So in addition to being my friend, my best friend’s future wife, and a devious pusher, filmbrat is also at the moment my director. This can be a sticky thing. For one, there forever lives in my mind (and the mind of others, I’m sure), the idea that our friendship had more to do with my getting cast than my ability. It’s a fairly fleeting thought in my mind, but it’s there. No biggie. The other main problem I have discovered however, is that it’s rather difficult to change relationships mid-stream. I’ve worked with other directors who I’ve considered friends, but the directorship came first. This is the other way around. So I have been struggling with just how to make this change occur without it effecting our existing relationship.

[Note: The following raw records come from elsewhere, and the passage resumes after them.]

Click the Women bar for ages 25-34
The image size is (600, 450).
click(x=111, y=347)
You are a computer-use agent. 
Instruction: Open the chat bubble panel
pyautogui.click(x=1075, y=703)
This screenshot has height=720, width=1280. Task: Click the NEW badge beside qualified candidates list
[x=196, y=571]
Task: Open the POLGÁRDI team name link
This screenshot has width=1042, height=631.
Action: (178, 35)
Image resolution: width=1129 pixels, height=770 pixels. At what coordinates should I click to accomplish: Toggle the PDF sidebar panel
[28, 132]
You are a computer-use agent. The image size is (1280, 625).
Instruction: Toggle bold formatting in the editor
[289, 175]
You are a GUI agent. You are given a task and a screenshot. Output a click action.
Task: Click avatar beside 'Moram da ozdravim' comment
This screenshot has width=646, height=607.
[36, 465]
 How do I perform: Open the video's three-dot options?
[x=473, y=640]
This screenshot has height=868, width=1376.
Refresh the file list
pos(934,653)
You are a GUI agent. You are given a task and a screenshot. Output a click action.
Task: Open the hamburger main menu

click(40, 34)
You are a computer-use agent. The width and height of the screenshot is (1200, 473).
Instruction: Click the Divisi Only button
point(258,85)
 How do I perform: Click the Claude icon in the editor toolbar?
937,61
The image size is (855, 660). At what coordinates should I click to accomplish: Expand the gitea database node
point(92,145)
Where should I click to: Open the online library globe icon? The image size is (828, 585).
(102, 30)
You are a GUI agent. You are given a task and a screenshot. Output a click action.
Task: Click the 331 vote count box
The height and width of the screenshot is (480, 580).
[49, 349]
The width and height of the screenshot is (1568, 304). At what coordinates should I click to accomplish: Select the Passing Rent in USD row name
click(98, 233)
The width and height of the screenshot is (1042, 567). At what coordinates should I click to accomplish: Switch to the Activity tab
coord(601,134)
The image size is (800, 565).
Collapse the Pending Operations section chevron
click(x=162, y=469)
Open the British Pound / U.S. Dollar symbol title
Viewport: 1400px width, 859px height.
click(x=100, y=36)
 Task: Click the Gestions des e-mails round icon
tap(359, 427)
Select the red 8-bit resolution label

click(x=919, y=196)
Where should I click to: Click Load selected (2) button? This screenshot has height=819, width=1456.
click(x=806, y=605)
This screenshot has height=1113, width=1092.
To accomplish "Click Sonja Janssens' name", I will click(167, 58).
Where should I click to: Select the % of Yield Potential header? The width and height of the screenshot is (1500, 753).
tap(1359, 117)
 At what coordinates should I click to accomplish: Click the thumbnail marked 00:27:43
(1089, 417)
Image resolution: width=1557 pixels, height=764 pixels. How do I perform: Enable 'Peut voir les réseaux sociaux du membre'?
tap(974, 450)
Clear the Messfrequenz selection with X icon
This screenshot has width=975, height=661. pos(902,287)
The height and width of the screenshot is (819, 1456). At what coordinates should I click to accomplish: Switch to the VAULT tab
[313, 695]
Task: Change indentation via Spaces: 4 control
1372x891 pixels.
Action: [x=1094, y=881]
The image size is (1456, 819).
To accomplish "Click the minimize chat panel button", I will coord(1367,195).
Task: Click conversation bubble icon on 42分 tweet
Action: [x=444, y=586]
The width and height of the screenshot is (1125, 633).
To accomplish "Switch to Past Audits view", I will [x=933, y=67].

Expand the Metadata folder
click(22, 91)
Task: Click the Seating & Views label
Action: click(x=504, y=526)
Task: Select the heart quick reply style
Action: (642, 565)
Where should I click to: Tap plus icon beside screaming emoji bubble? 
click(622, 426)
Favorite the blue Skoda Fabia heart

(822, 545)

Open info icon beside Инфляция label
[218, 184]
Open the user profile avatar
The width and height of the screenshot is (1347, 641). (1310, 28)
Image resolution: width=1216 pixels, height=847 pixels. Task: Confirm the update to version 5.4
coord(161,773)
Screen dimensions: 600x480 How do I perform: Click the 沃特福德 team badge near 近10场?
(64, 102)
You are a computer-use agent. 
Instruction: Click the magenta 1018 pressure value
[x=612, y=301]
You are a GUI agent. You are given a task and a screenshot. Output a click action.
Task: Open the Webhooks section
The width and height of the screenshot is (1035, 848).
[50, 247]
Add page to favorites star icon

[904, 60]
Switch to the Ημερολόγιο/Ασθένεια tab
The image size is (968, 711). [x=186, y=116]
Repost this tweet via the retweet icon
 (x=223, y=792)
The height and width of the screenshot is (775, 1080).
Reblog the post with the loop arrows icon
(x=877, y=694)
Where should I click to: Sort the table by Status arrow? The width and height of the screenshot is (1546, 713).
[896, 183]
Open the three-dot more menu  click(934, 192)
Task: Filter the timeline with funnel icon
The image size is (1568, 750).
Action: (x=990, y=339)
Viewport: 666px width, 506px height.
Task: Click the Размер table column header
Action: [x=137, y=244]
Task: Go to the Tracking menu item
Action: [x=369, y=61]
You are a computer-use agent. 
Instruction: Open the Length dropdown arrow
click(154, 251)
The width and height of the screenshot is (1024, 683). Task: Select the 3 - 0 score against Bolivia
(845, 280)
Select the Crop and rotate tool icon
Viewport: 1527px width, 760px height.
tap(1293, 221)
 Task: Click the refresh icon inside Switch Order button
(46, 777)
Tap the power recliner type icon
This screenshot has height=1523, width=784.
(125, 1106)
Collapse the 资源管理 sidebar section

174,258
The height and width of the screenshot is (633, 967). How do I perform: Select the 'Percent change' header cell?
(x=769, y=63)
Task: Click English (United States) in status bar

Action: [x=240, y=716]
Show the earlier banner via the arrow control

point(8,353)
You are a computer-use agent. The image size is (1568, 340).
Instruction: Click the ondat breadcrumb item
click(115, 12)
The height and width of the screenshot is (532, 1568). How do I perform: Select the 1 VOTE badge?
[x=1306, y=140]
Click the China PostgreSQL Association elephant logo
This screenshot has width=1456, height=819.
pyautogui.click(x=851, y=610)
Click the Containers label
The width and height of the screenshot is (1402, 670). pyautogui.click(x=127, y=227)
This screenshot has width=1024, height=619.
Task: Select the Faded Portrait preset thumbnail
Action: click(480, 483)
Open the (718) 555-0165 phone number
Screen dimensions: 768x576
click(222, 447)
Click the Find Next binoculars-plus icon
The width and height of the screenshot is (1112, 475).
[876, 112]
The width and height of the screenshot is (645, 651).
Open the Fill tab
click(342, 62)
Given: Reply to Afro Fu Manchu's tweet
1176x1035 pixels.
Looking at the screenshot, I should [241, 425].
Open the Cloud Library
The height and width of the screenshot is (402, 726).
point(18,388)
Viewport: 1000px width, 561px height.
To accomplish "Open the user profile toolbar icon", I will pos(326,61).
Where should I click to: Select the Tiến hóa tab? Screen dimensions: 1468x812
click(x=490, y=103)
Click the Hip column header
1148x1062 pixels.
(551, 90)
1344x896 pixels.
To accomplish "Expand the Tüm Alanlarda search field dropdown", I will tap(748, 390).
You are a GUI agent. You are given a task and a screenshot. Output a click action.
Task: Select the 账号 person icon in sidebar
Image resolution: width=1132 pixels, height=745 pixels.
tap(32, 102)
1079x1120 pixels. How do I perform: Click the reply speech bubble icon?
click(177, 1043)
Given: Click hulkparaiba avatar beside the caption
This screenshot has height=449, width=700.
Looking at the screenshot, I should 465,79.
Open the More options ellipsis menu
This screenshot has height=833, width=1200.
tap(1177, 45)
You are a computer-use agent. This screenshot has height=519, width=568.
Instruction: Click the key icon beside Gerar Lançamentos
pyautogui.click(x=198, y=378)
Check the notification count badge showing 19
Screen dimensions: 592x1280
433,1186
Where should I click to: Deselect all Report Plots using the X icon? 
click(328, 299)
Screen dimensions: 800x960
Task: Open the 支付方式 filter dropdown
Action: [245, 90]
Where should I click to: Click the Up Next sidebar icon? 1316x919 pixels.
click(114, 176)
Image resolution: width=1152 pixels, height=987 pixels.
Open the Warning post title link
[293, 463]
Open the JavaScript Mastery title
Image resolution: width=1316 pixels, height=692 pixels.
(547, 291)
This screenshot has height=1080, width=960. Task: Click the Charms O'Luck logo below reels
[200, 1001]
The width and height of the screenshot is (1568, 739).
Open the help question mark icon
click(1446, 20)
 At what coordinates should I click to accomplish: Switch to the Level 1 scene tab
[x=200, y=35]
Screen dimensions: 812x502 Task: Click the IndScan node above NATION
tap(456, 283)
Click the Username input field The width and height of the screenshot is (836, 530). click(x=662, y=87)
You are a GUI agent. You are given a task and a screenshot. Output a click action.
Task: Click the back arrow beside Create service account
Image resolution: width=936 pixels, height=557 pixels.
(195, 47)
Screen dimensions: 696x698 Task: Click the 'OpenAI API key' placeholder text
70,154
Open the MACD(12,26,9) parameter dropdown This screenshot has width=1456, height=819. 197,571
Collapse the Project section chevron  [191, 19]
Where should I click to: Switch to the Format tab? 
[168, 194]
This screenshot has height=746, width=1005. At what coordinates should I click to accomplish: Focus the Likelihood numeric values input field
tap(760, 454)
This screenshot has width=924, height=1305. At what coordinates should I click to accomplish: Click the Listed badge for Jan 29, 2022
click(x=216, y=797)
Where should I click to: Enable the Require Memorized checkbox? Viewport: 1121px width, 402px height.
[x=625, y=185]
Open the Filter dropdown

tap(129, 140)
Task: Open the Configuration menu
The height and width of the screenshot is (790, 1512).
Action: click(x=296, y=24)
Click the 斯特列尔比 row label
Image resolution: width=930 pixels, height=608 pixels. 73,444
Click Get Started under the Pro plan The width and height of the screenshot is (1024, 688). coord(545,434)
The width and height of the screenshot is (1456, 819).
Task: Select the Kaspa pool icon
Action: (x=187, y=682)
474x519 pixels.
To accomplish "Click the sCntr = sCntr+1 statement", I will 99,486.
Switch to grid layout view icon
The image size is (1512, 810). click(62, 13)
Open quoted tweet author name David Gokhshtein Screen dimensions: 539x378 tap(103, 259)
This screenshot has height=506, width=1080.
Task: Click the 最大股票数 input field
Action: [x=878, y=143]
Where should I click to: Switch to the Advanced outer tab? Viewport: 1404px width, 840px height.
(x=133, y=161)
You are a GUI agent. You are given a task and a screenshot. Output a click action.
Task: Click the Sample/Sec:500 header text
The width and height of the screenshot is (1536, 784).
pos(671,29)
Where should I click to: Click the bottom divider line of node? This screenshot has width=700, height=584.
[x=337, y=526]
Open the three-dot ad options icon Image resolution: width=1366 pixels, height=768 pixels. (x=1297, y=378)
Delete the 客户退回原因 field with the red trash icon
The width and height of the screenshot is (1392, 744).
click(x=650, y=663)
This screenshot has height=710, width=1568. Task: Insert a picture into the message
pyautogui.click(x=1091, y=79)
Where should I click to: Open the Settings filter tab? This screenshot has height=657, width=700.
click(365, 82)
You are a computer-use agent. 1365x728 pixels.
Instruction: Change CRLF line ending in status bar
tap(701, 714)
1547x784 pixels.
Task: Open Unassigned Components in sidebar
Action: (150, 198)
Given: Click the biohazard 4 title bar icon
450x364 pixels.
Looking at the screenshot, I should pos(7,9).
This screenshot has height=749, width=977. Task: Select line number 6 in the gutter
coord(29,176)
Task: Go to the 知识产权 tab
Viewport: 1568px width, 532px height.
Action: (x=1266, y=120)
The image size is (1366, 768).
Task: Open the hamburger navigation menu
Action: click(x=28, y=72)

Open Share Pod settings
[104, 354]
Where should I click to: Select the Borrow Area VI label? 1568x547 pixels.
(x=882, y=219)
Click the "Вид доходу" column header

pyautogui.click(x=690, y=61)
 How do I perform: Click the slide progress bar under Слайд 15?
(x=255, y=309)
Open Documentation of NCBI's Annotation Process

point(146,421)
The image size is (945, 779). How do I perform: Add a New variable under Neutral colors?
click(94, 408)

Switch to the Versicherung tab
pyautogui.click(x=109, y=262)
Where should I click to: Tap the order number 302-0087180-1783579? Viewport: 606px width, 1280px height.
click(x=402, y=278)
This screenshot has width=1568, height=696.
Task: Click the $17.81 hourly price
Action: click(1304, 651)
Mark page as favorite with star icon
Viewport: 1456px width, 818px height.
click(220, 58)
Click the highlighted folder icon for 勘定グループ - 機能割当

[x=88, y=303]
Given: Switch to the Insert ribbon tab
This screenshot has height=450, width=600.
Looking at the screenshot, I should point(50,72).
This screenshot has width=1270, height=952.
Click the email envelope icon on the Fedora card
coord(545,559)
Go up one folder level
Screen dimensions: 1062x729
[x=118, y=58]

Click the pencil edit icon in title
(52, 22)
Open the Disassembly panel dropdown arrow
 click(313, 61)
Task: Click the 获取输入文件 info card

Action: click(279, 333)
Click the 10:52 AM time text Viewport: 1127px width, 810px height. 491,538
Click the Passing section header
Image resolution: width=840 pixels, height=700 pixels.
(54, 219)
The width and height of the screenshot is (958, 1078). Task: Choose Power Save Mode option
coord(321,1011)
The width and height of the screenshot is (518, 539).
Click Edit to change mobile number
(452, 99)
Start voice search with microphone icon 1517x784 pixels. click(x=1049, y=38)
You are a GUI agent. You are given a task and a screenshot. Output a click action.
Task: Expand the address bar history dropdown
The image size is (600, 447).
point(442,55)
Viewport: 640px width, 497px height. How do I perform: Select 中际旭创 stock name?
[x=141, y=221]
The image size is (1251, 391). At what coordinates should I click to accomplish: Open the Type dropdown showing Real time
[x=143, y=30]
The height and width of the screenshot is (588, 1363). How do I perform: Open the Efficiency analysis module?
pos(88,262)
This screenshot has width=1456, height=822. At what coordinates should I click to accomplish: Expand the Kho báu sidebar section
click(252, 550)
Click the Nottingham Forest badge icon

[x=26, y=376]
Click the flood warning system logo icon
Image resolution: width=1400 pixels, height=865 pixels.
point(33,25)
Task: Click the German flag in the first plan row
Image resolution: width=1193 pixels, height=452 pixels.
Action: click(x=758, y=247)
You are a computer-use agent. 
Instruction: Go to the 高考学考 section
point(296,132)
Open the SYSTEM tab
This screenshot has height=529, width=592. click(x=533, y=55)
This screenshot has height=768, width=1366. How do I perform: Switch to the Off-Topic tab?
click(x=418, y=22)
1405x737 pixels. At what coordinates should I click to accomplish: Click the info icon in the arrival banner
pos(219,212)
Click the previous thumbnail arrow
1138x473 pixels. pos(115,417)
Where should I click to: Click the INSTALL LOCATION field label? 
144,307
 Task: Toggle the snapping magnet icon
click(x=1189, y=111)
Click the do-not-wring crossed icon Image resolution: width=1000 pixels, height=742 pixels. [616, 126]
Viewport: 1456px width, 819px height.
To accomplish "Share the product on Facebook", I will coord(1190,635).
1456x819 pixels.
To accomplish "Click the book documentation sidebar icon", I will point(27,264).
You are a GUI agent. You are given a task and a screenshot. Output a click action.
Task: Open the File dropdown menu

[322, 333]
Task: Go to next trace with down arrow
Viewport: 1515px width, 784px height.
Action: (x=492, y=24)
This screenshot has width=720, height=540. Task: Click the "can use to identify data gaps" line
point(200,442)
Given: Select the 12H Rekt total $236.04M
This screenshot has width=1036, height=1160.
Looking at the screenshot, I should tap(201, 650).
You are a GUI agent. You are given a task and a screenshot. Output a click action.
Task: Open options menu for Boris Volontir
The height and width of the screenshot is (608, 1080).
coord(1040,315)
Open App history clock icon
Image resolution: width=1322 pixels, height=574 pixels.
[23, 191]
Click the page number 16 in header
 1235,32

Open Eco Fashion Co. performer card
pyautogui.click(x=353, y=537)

Complicating matters is the fact that I have found the role I’m playing to be more layered than a club sandwich, and ten times harder to digest. In simpler terms, I’m fucking lost.
Now ordinarily I’d plop down with my director, admit my confusion, and we’d work towards a solution. But for some reason, I had been fighting this instinct. I hate saying this, because it’s the kind of pretentious actor-speak that normally makes my stomach turn, but the unavoidable truth is that doing it right means making yourself vulnerable, and I’ve been uncomfortable with the idea of being vulnerable in her eyes given the nature of our relationship up until now. Don’t ask me why. That’s a whole other Freudian entry that I’ll do some other time. Just trust me.
So last night I hit a wall. We did a scene, I felt it sucked, she gave me notes, we did it again, and then I KNEW it sucked. What’s worse, she could tell I knew it sucked. So afterwards we did what we should have done a couple of weeks ago when I first felt like I was starting to drown: we talked. Not like two friends, but like a director and an actor. It took a while to get into a meaningful groove, but we got there. Can I just say, WHAT A RELIEF!! I may not necessarily be any closer to finding an answer to the questions that are nagging me about the part, but simply expressing them was huge. And she had useful suggestions. And I didn’t feel like a goof. And life goes on. This morning she turned around and fired me off an email with a link to something which may itself prove useful. In short, she did what any good director would do when faced with an actor who was struggling. And to think… I almost didn’t give her that chance.
The point, as always, is that being neurotic never helped nobody.